>>>>>

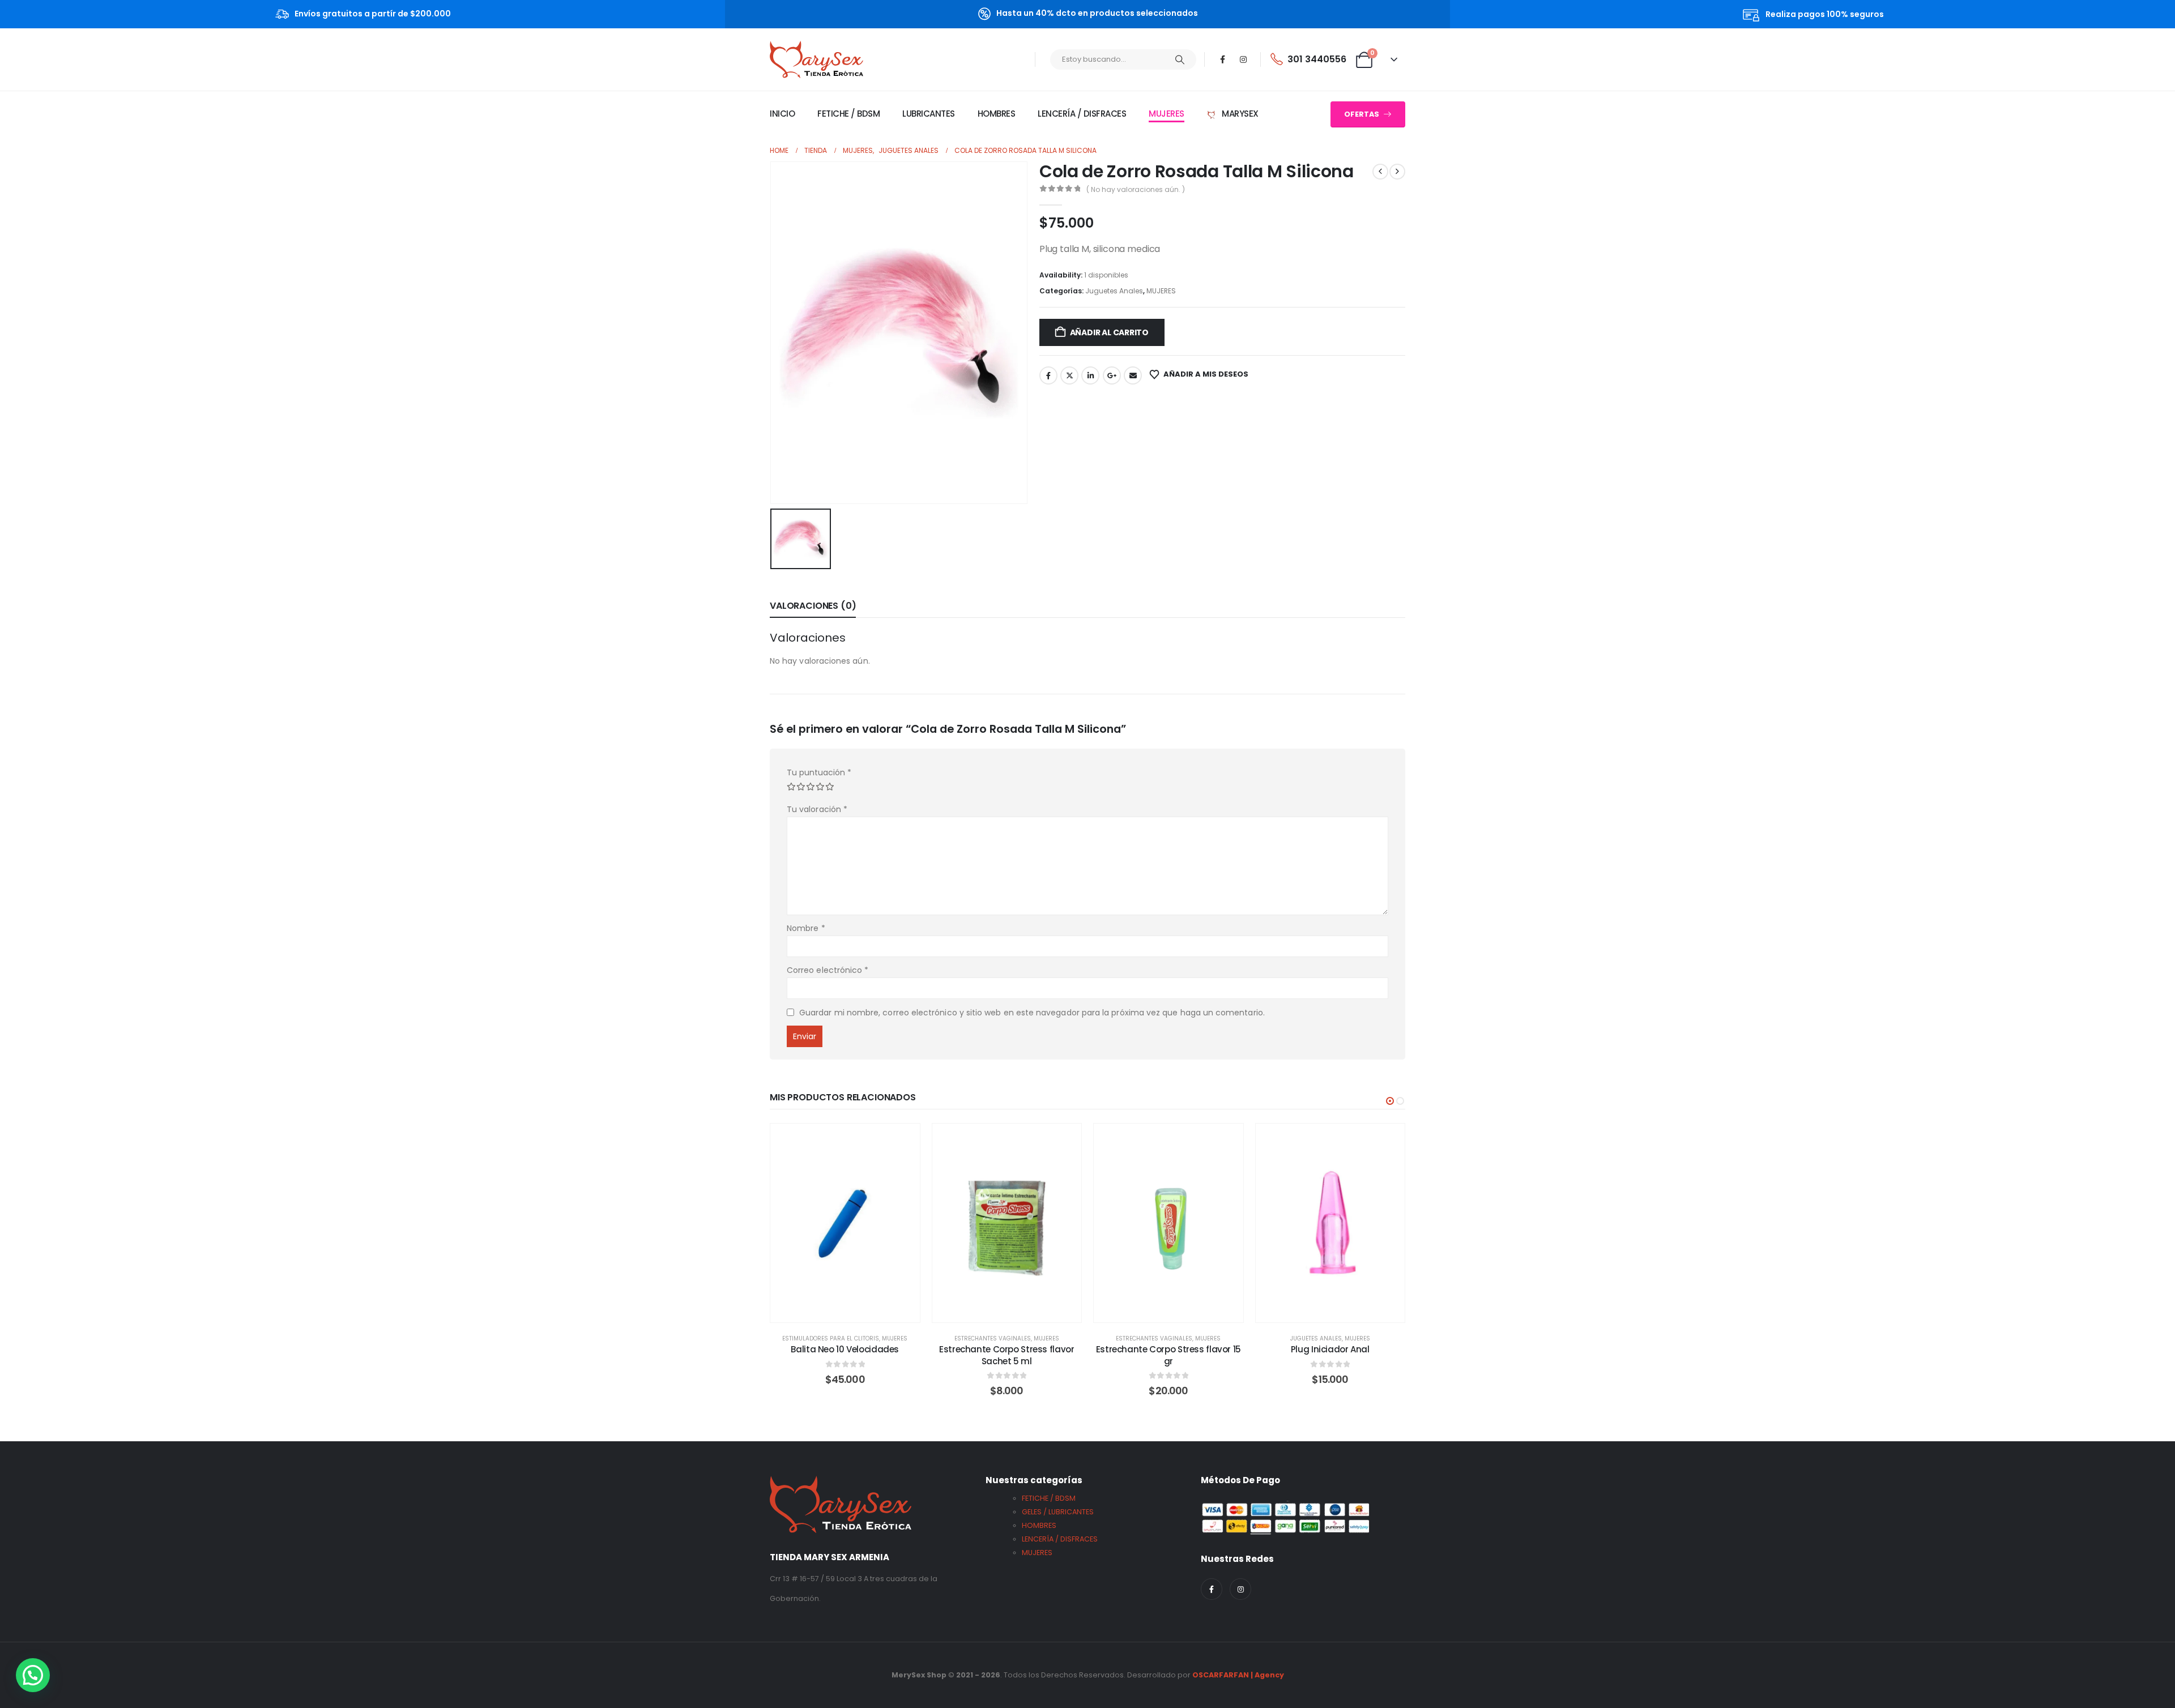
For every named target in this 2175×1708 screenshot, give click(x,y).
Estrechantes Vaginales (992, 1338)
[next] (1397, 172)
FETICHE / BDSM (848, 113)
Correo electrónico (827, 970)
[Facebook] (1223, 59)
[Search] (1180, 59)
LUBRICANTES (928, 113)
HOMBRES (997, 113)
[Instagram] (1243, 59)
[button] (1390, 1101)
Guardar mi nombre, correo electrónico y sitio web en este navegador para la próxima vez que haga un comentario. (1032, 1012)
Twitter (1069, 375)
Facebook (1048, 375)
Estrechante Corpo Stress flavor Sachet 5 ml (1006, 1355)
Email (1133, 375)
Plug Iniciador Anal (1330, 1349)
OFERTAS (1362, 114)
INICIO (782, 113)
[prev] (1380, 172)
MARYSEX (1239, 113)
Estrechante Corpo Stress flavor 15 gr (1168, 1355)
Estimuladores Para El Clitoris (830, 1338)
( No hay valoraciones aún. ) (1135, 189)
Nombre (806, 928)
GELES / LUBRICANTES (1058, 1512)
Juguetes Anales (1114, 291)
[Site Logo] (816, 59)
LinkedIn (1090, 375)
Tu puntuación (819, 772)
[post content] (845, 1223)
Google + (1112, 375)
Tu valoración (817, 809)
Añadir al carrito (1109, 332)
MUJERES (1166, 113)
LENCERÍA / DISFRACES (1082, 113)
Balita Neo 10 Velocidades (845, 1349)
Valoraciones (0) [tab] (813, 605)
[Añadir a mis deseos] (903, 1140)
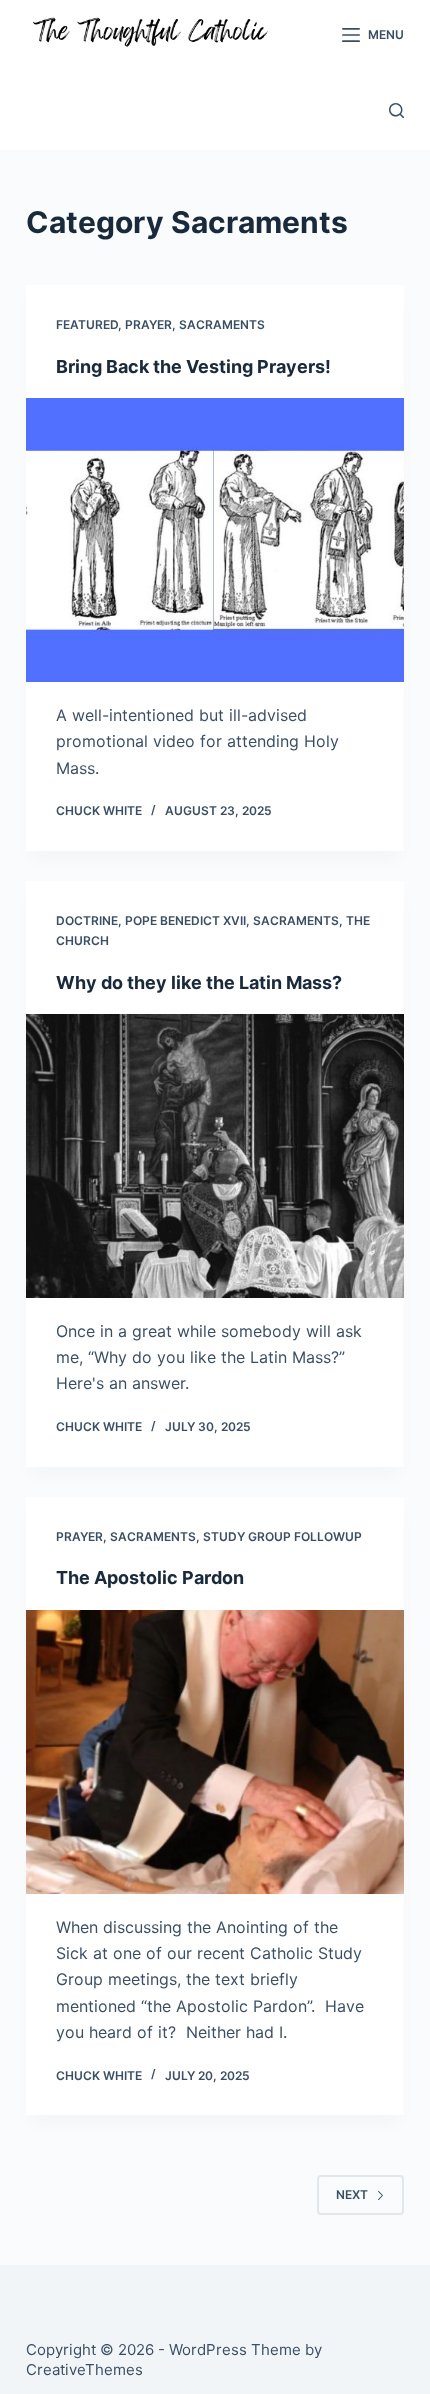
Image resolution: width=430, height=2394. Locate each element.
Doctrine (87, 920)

<<<<<

→ TASK ITEM: What the task needs is the material above repeated exactly, pictures excepted.

→ WRITTEN ANSWER:
For every named target in this 2175×1708 screenshot, give click(x,y).
Estrechantes Vaginales (992, 1338)
[next] (1397, 172)
FETICHE / BDSM (848, 113)
Correo electrónico (827, 970)
[Facebook] (1223, 59)
[Search] (1180, 59)
LUBRICANTES (928, 113)
HOMBRES (997, 113)
[Instagram] (1243, 59)
[button] (1390, 1101)
Guardar mi nombre, correo electrónico y sitio web en este navegador para la próxima vez que haga un comentario. (1032, 1012)
Twitter (1069, 375)
Facebook (1048, 375)
Estrechante Corpo Stress flavor Sachet 5 ml (1006, 1355)
Email (1133, 375)
Plug Iniciador Anal (1330, 1349)
OFERTAS (1362, 114)
INICIO (782, 113)
[prev] (1380, 172)
MARYSEX (1239, 113)
Estrechante Corpo Stress flavor 15 gr (1168, 1355)
Estimuladores Para El Clitoris (830, 1338)
( No hay valoraciones aún. ) (1135, 189)
Nombre (806, 928)
GELES / LUBRICANTES (1058, 1512)
Juguetes Anales (1114, 291)
[Site Logo] (816, 59)
LinkedIn (1090, 375)
Tu puntuación (819, 772)
[post content] (845, 1223)
Google + (1112, 375)
Tu valoración (817, 809)
Añadir al carrito (1109, 332)
MUJERES (1166, 113)
LENCERÍA / DISFRACES (1082, 113)
Balita Neo 10 Velocidades (845, 1349)
Valoraciones (0) [tab] (813, 605)
[Añadir a mis deseos] (903, 1140)
Image resolution: width=430, height=2394. Locate each element.
Doctrine (87, 920)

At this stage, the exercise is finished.